Document segment
*-*-*

That whole experience was one of that [sic] hardest experiences of my life! If you push your body to failure and keep going, you are at risk. Listen to your body. It knows best. And if you find yourself going on days with overly stiff and sore muscles and you notice swelling, get to the hospital ASAP. It may not be rhabdo, but a simple blood test can tell.”

Diagnosis and Treatment  

Diagnosis usually begins with a review of your medical history and the events that led up to your medical visit. A variety of blood and urine tests can help diagnose rhabdo. The following tests are typically recommended:6

  • Complete blood count, including hemoglobin, hematocrit and platelets
  • Serum chemistries, including blood urea nitrogen, creatinine, glucose, calcium, potassium, phosphate, uric acid and liver function tests
  • Prothrombin time and activated partial thromboplastin time
  • Serum aldolase
  • Lactate dehydrogenase

In mild cases of rhabdo, simple lifestyle changes are typically sufficient for a full recovery. This includes:  

Hydration: Keeping your body properly hydrated helps flush out toxins and ease the workload of your kidneys. Drink clean, filtered water until your urine turns to a light-colored yellow.

Reduce exercise: Cut back on your workout until your muscles recover and your urine normalizes. This can help lower the amount of toxins entering your kidneys until you get better.

Increase circulation: Improving blood circulation is vital to helping your muscles heal and lowering your risk of tissue death. Gentle full-body massages and gentle movements can be helpful. Certain foods can also help improve blood circulation. This includes oranges, goji berries, dark chocolate, sunflower seeds, garlic, ginger and cayenne pepper.

Eat a nutritious diet: Optimizing your diet will also increase your chances of a full recovery. By focusing on eating organic, whole foods that are rich in nutrients, you are nourishing your muscles to recover better and improve your overall well-being.

While protein is important for muscle recovery, avoid protein loading as excessive protein consumption can stimulate your mTOR (mammalian target of rapamycin) for growth rather than regeneration, which is not what you need. To avoid this, limit your intake to 0.5 gram of protein per pound of lean body mass, and focus instead on eating the highest-quality protein you can get. This includes grass fed meats, raw seeds and nuts and pasture-raised eggs.

*-*-*

Record extracts
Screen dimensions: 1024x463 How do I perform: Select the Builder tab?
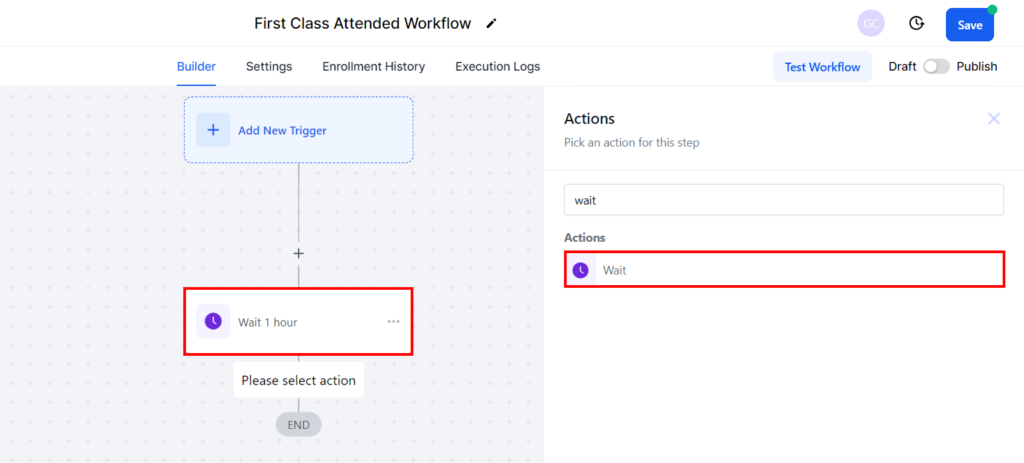tap(196, 67)
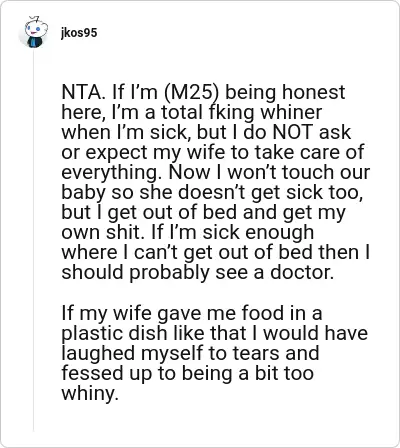Open the Snoo avatar of jkos95
The image size is (400, 448).
click(x=33, y=32)
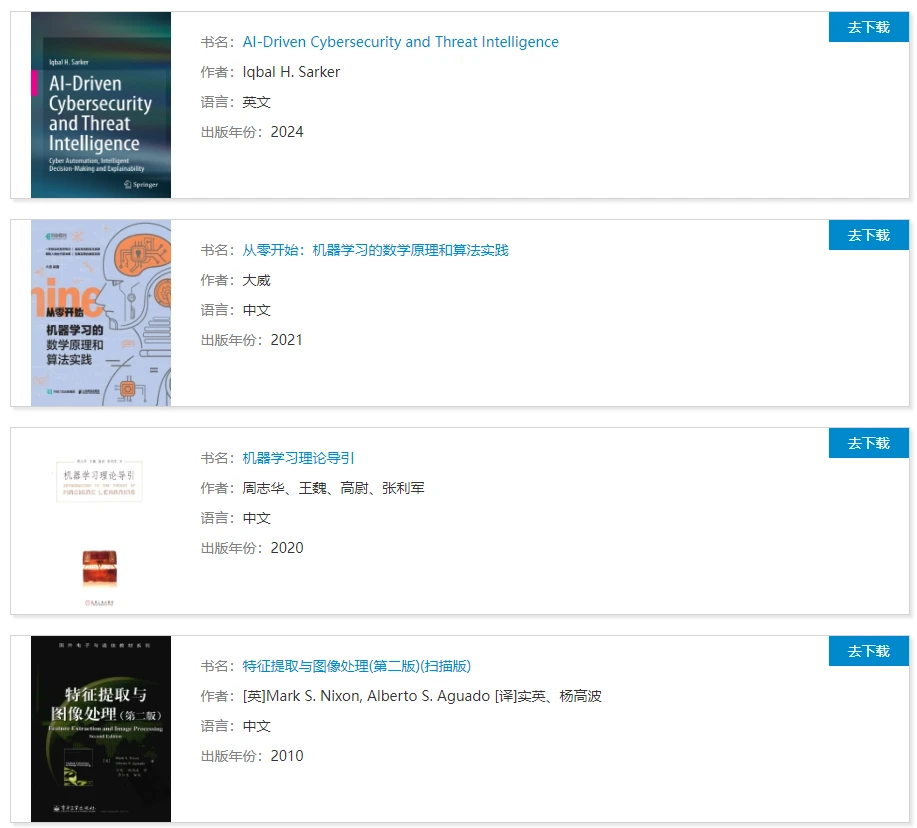Screen dimensions: 917x828
Task: Open the 特征提取与图像处理 book cover thumbnail
Action: 100,729
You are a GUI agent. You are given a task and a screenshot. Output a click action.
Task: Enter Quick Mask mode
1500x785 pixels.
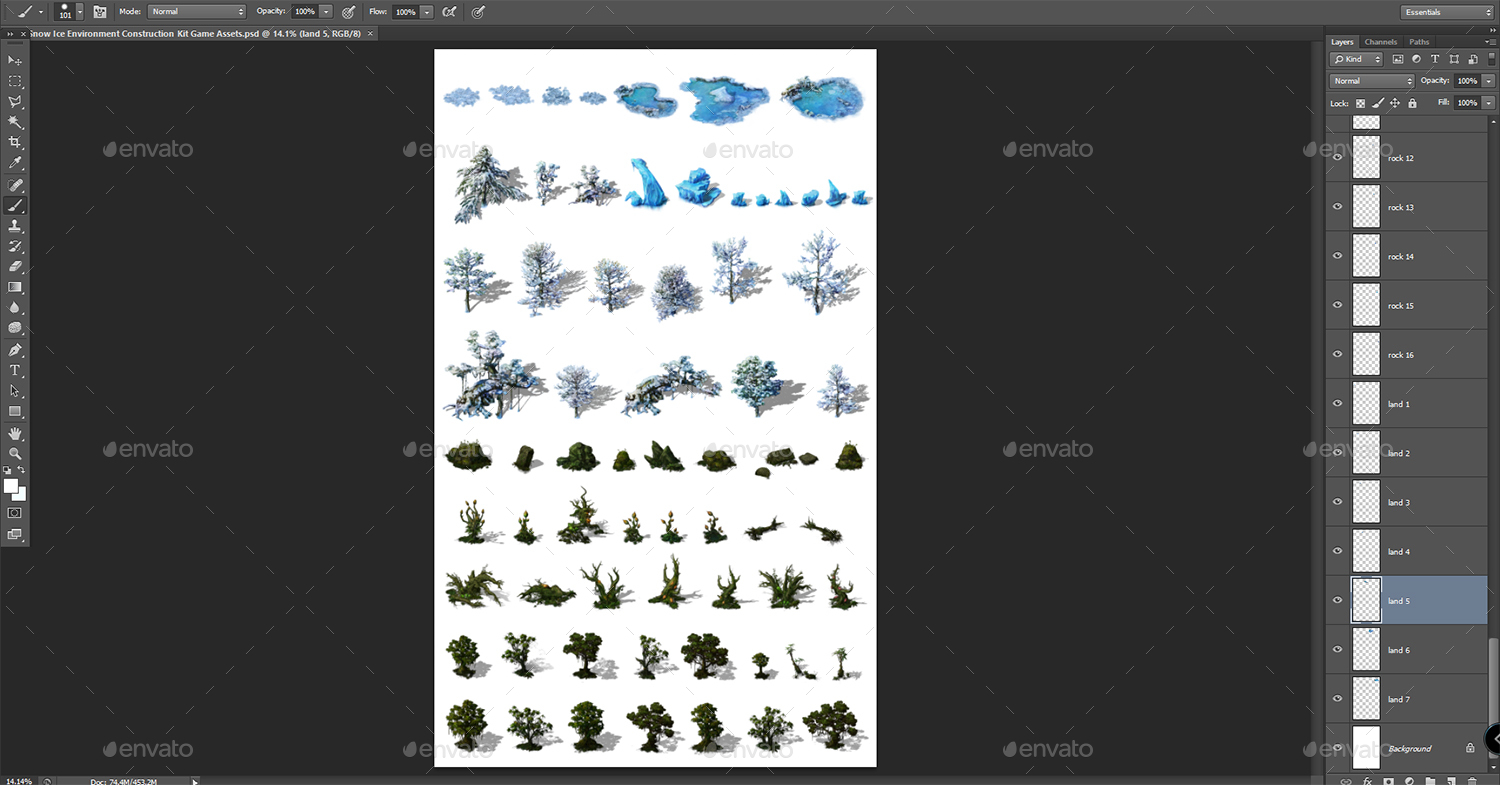14,512
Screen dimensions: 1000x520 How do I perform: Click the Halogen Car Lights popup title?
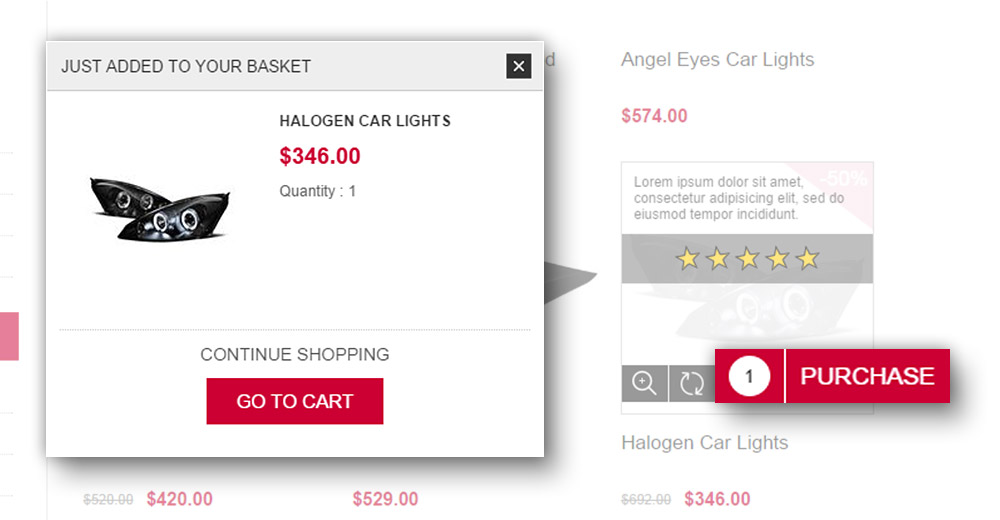coord(365,121)
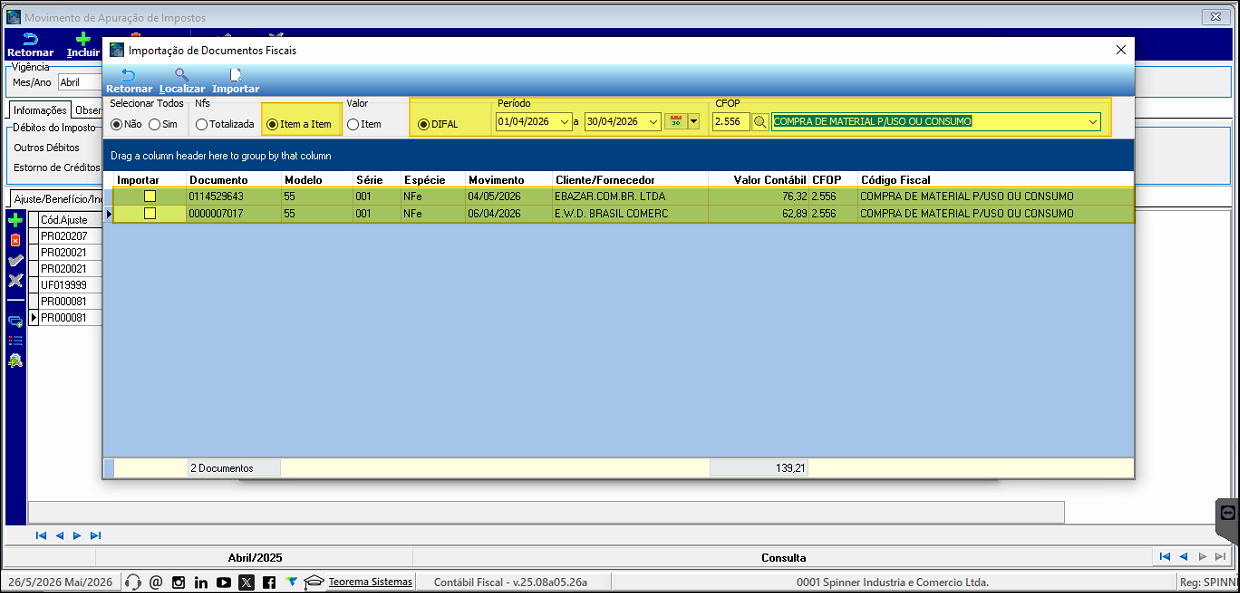This screenshot has width=1240, height=593.
Task: Open the Teorema Sistemas link
Action: pos(370,582)
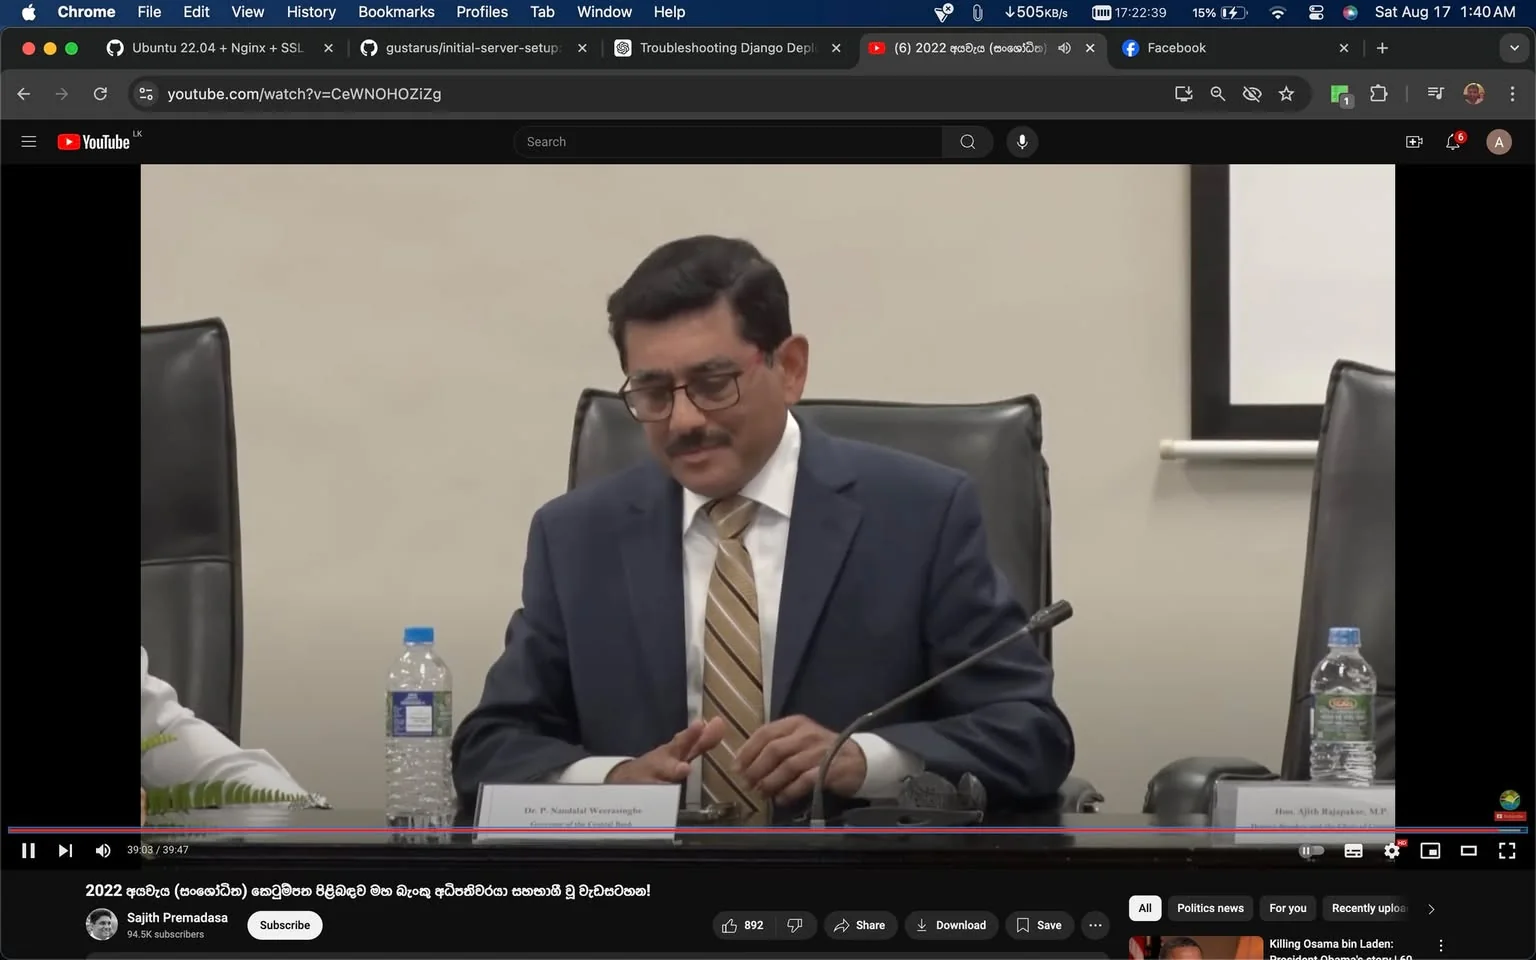The height and width of the screenshot is (960, 1536).
Task: Pause the playing video
Action: pyautogui.click(x=28, y=851)
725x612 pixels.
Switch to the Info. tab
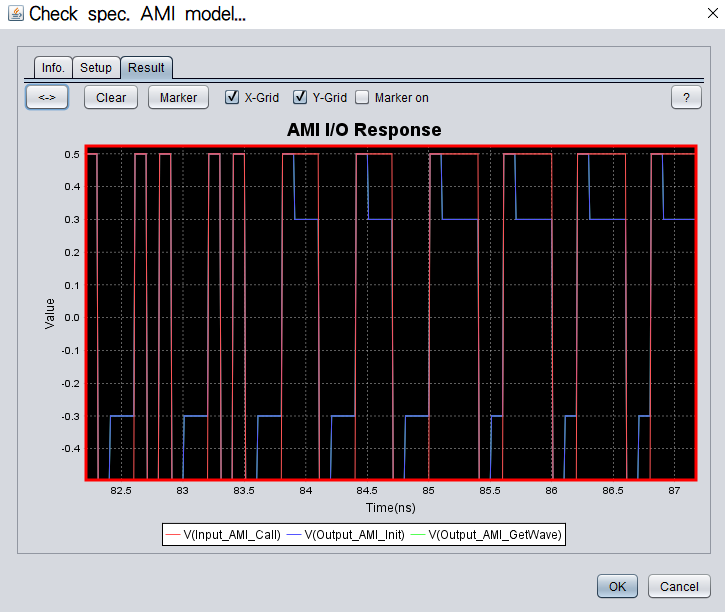point(53,68)
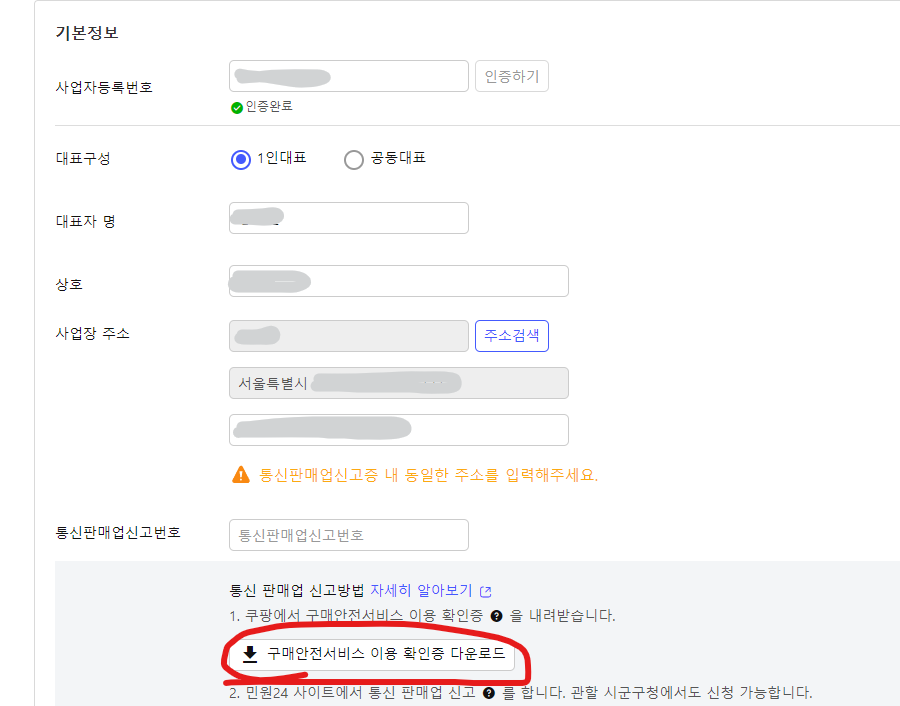Open the 자세히 알아보기 link
The image size is (900, 706).
pos(420,590)
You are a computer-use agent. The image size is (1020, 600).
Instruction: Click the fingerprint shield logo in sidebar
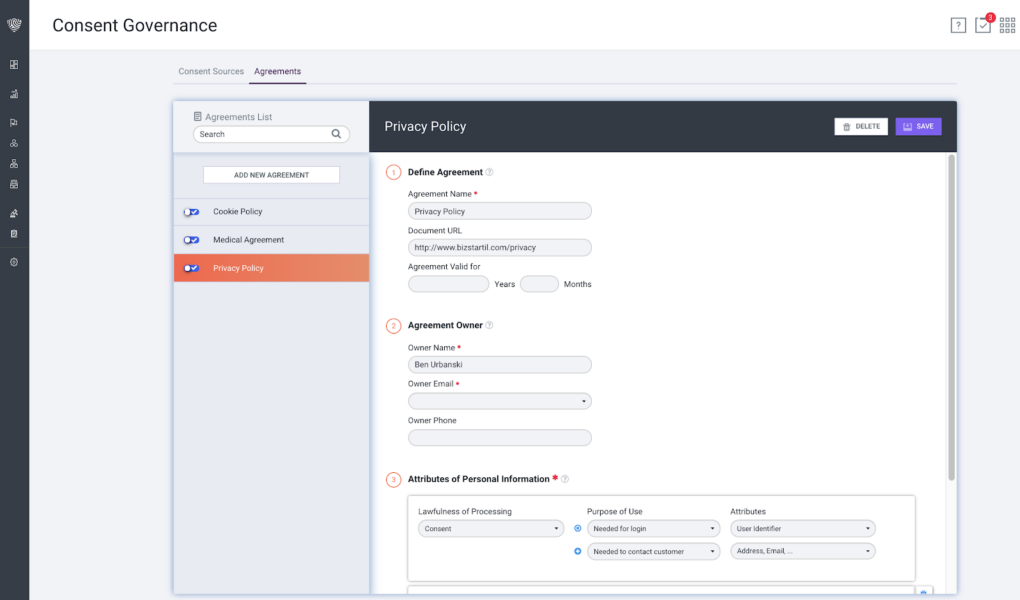(x=14, y=25)
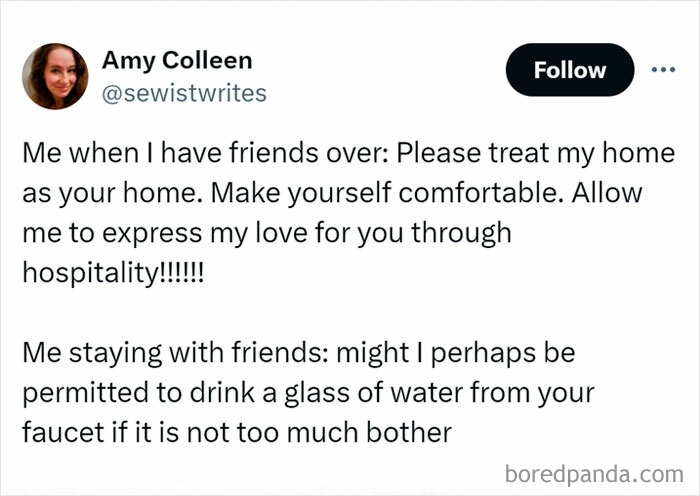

*-*-*

Work instruction 1
According to the text on rhabdo, how much protein should be eaten during recovery?
Work instruction 2
In the rhabdo text, rewrite everything from "Hydration: Keeping your" down to "and cayenne pepper.", changing "filtered" to "purified".
Work instruction 3
Continue the text on rhabdo diagnosis and treatment from where it stops.

Response 1
No more than 0.5 gram of protein per pound of lean body mass.

Response 2
Hydration: Keeping your body properly hydrated helps flush out toxins and ease the workload of your kidneys. Drink clean, purified water until your urine turns to a light-colored yellow.

Reduce exercise: Cut back on your workout until your muscles recover and your urine normalizes. This can help lower the amount of toxins entering your kidneys until you get better.

Increase circulation: Improving blood circulation is vital to helping your muscles heal and lowering your risk of tissue death. Gentle full-body massages and gentle movements can be helpful. Certain foods can also help improve blood circulation. This includes oranges, goji berries, dark chocolate, sunflower seeds, garlic, ginger and cayenne pepper.

Response 3
For more serious cases of rhabdo, additional measures may be required. An intravenous solution of special minerals may be used to counteract the potential harms caused by severe muscle damage. Electrolyte imbalances will need to be monitored and promptly treated as well, and in severe cases you may need hemofiltration to address kidney damage.

Rehabbing and Long-Term Prognosis

Overall, the prognosis of rhabdo is good as long as your blood, electrolytes and urine are closely monitored following muscle failure. The mortality rate for rhabdo is only 5 percent, but your risk can significantly increase if kidney failure occurs. If you take good care of yourself by moderating exercise, drinking enough water and getting enough rest, you will be on your way to a successful recovery. It can take time though. Purdy spent months in rehab before being able to lift even the lightest of weights.

While rhabdo is a serious condition, and can happen to anyone, you shouldn’t be scared away from exercise. The take-home message is to always listen to your body. Go easy when you first start something new or different from your regular fitness routine. Give your body some time to adapt and don’t go all-out during the initial sessions.

Also, if you just don’t feel right following a strenuous exercise, keep close watch on your symptoms. Check the color of your urine and pay attention to pain, swelling and weakness. If you’re trending downward when you know you should be recovering, seek medical attention. Blood tests can help diagnose the problem and with proper treatment, kidney damage can be avoided.